Suddenly that seems to be changing. On September 10th two tiny still life paintings by A. F. King turned up at Royal York Auction Gallery. Five by seven inches in size and in lovely condition they sold for $16,400 and $13,200, about double the high estimate (over $400 per square inch). Earlier in the year an early George Hetzel landscape sold at a Concept Art Gallery auction for $62,100 and Constantine and Mayer's sale of the residual art at the University Club saw the remarkable bid of $70,150 (a world record) for a painting by oddball artist Malcolm Parcell.

This is evidence of a strong, conservative taste in collecting. These artists are very, very dead. Later generations of Pittsburgh artists, especially those connected with Carnegie Technical College (now Carnegie Mellon University) adopted modernist ideas readily. Samuel Rosenberg is a case study. Over some fifty years his work moved from social realism to chromatic abstraction. His realist paintings, in keeping with local taste, command the higher prices, but that too is changing. At Royal York's September sale two good and colorful Rosenbergs from the late 1950's sold quickly for high prices. Not spirited bidding, with lots of bidders, but evidence that newer, determined collectors are out there.

Rosenberg is dead too, as are many others of his generation, which include Robert Lepper, Marie Kelly, Henry Koerner, Douglas Pickering, and Clarence Carter. All of them, I think, showed in past Internationals. All fo them are collected with ever-increasing enthusiasm. Koerner is the market leader, although his auction prices are notoriously erratic. This generation of artists is the market to watch in Pittsburgh.

But what about the living? There probably has never been so many artists working and studying in the city. Of these, the older generation has established collectors, and some few of such artists have the rare satisfaction of seeing their exhibitions sell out. The younger ones who have trained here have more uncertain futures and may be obliged to move further afield, as Andy Warhol did over fifty years ago.
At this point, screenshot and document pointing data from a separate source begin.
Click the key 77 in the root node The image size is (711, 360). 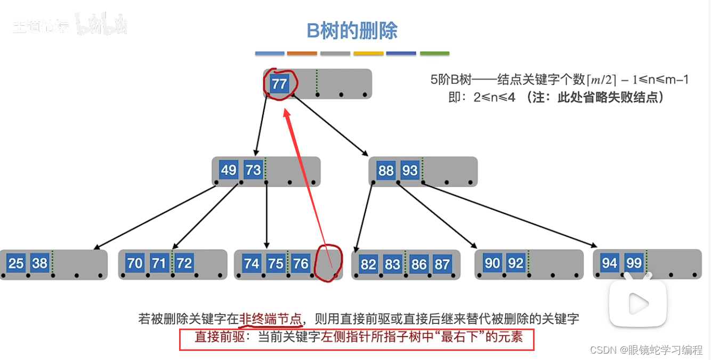click(x=279, y=84)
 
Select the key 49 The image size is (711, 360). click(x=228, y=170)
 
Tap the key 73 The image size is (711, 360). click(x=253, y=170)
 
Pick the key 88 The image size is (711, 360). click(x=385, y=170)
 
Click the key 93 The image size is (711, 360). click(x=410, y=170)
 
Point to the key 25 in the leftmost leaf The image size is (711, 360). click(x=16, y=263)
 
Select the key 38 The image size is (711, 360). click(x=40, y=263)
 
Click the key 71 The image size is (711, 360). click(x=158, y=263)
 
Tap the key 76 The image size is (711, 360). click(x=301, y=263)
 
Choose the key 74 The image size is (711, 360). click(x=252, y=263)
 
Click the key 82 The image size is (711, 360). click(x=368, y=264)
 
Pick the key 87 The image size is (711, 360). click(x=442, y=264)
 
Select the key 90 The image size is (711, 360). click(x=492, y=263)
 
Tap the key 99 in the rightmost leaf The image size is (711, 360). click(x=634, y=263)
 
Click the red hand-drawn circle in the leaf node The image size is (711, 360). click(x=327, y=262)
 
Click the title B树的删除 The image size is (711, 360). click(x=352, y=31)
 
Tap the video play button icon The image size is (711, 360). click(x=638, y=302)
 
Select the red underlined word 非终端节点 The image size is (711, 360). click(x=270, y=319)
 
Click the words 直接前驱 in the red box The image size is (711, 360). click(x=216, y=338)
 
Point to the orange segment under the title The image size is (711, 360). click(x=302, y=53)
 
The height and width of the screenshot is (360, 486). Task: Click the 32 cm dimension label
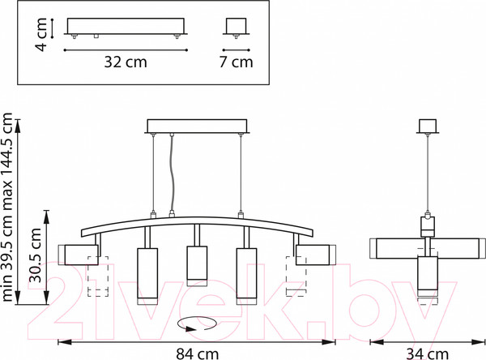[126, 62]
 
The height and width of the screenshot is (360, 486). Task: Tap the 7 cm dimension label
[237, 62]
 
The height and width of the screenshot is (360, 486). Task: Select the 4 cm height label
[40, 34]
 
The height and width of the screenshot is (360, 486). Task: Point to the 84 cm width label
[198, 354]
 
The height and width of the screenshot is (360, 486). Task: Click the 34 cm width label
[428, 354]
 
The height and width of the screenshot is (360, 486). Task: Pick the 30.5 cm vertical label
[35, 255]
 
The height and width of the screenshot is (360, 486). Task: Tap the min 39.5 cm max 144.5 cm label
[7, 207]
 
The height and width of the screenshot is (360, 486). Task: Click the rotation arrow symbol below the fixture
[197, 324]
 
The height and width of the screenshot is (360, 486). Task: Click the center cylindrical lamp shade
[197, 266]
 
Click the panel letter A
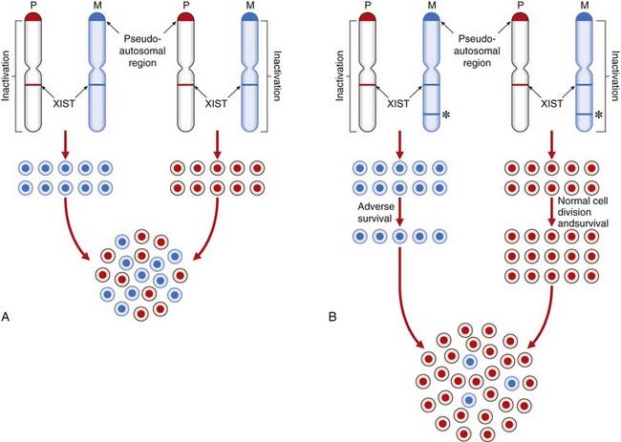pyautogui.click(x=9, y=313)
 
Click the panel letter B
pyautogui.click(x=327, y=313)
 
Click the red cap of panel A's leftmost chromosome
pyautogui.click(x=35, y=19)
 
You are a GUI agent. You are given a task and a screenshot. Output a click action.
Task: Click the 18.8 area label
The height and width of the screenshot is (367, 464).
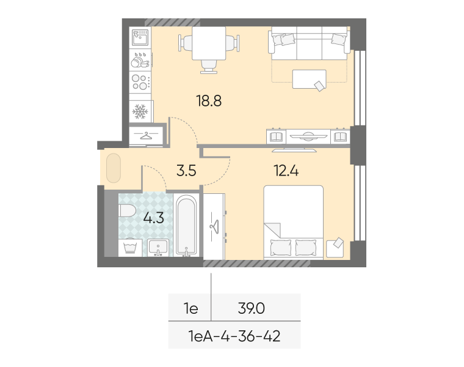pos(209,101)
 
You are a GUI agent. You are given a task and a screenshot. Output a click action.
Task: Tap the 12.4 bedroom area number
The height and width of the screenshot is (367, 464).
pos(286,171)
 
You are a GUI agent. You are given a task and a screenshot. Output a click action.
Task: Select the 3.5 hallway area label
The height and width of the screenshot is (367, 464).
pos(186,171)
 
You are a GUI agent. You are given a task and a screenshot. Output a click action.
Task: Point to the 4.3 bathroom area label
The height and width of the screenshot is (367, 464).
pos(154,218)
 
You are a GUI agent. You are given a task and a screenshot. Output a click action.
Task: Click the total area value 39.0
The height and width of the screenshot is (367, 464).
pos(252,309)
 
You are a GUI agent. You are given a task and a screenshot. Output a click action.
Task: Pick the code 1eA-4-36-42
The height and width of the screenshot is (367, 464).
pos(234,336)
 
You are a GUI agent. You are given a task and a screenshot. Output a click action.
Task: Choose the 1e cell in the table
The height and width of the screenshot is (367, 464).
pos(191,309)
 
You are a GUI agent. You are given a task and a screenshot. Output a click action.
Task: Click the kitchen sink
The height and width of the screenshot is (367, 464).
pos(140,38)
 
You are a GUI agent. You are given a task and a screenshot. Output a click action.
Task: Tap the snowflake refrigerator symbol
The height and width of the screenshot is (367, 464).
pos(140,111)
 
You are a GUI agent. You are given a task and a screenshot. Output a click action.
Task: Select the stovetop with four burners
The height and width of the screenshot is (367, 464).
pos(140,82)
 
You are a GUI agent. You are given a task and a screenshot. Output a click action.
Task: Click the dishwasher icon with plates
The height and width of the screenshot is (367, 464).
pos(140,60)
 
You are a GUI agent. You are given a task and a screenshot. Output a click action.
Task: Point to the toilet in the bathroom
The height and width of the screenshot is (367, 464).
pos(127,211)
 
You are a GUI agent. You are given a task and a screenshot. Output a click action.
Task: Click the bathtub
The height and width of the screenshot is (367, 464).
pos(186,224)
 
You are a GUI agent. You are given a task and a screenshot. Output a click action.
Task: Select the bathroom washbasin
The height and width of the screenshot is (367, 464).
pos(158,248)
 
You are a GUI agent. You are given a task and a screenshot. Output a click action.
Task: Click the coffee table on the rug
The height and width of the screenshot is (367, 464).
pos(310,79)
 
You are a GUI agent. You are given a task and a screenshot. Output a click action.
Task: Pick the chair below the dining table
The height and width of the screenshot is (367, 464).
pos(209,67)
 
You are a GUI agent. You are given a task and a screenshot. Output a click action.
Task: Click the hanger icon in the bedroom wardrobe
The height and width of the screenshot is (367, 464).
pos(214,226)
In the meantime, aspiring collectors should check out their work in the new galleries springing up in Lawrenceville and other parts of the town. Watch closely, for example, a young start-up gallery on Butler Street called Digging Pitt. Following a New York precedent, flat files contain mainly works on paper by local artists, unframed, and at prices that start at below $50 and seldom exceed $300. Some of these same artists are already selling for much higher prices in New York. It means that everybody in Pittsburgh has at least the chance of being caught up in the great art boom. Try it and see.